Considering freshwater resources become scarcer in many places in the world, research on water saving irrigation strategies such as alternate partial root-zone drying (PRD) irrigation and deficit irrigation (DI) has received increased attention (Yan et al., 2012). DI is a method that irrigates the entire root zone with an amount of water less than the potential evapotranspiration, and the minor stress that develops has minimal effects on the yield (English and Raja, 1996). PRD is a further refinement of DI; it involves irrigating only part of the root zone, leaving the other part to dry to a predetermined level before the next irrigation (Davies et al., 2002). Both DI and PRD allow the induction of the abscisic acid (ABA)-based root-to-shoot chemical signals to regulate plant growth and water use hereby improving WUE (Sun et al., 2013). Distinct effects on g_s and WUE between the two irrigation regimes have frequently been noticed; however, it remains unknown whether different irrigation in combination with P-fertilization regimes affect stomatal morphologic characteristics in plants, and its implications in modulating crop WUE.
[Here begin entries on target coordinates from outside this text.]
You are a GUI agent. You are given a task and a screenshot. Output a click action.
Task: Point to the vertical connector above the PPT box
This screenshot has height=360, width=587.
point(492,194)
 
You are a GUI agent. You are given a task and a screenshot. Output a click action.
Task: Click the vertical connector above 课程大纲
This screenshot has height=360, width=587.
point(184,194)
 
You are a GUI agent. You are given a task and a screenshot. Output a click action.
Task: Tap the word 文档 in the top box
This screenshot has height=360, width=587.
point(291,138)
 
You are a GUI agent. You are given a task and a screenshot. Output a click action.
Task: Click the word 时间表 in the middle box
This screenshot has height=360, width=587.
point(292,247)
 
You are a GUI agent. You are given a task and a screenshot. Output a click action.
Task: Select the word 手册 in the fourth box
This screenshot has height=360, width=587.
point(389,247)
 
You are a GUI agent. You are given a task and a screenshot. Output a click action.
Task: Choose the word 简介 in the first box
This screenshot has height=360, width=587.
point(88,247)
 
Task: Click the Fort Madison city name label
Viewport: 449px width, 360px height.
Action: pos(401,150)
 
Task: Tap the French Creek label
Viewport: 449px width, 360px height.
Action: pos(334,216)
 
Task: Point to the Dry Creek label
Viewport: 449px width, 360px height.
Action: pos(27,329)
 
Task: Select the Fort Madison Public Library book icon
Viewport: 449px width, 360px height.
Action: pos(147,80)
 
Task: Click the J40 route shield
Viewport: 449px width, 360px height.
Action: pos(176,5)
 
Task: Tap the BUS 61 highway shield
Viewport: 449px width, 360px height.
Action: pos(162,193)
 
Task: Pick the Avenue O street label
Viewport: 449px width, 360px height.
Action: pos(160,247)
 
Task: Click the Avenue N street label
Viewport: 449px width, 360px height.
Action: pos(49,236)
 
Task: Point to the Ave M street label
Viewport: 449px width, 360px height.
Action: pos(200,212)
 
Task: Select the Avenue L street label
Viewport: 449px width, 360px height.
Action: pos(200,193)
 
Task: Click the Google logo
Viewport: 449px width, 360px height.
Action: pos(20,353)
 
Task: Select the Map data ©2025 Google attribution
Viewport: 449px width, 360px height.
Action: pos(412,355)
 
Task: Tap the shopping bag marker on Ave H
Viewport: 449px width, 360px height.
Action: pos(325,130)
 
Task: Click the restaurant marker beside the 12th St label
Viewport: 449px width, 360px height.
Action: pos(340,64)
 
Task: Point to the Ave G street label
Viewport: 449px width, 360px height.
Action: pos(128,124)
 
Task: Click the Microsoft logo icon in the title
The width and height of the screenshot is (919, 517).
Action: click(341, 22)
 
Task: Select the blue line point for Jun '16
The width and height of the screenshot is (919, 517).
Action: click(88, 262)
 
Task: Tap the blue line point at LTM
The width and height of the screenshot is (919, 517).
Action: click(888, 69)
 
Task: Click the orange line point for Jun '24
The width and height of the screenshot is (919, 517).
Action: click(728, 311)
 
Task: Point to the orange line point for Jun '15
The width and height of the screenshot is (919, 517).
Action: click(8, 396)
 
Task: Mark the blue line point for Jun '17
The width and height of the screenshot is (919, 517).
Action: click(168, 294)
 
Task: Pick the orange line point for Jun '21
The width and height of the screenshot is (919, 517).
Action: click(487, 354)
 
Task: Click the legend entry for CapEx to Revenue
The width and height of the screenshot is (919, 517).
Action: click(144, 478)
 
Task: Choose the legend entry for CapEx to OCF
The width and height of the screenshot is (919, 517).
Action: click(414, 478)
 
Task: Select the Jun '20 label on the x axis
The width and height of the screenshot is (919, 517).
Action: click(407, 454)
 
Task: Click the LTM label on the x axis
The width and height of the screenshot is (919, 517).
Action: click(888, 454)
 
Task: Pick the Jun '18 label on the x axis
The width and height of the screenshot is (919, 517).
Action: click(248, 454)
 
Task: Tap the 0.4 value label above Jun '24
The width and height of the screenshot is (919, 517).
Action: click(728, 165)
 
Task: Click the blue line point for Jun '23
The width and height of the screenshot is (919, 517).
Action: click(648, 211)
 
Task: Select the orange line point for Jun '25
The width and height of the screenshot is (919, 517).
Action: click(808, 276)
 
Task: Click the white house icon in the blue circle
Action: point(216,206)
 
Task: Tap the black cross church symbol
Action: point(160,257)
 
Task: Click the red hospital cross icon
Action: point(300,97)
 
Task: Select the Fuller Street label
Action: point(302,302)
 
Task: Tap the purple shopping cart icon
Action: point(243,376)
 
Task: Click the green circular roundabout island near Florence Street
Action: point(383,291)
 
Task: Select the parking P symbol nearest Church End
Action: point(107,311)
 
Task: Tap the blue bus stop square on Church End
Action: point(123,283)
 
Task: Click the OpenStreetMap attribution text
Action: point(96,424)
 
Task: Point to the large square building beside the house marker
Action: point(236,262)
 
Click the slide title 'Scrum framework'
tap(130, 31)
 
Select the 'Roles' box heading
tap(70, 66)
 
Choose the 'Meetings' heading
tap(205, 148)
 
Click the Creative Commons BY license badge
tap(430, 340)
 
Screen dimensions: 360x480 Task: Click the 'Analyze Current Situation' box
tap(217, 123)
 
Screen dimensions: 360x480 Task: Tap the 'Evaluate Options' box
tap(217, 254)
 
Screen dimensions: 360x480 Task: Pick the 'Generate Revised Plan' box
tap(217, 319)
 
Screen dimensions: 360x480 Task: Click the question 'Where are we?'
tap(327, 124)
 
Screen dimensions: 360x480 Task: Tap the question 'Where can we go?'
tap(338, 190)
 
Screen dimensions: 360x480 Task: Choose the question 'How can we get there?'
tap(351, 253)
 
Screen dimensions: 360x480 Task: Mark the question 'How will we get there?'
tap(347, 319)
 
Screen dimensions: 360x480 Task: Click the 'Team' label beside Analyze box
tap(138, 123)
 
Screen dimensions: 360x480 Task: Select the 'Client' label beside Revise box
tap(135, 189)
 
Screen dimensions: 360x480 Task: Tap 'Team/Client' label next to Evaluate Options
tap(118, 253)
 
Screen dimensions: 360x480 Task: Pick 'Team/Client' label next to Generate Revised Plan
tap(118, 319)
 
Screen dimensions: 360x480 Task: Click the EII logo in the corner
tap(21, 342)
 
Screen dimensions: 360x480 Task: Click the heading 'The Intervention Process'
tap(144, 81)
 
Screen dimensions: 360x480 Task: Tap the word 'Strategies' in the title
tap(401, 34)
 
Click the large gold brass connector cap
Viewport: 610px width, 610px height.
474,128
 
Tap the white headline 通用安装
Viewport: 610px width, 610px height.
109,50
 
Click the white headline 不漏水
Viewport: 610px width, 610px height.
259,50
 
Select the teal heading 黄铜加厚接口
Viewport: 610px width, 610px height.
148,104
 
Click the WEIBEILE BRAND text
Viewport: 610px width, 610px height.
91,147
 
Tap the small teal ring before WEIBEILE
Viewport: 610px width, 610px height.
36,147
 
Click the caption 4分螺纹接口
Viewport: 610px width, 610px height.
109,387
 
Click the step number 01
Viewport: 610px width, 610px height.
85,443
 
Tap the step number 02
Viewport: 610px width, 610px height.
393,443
In the present study, potato plants were grown in split-root pots and the effects of different irrigation regimes and P-fertilization rates on SS and SD of the fully expanded upper canopy leaves were investigated. The objective was to analyse the associations between leaf physiochemical characteristics and stomatal morphology, which will be helpful in understanding the mechanisms by which changes of soil water and nutrient environments modify SS and SD in potatoes.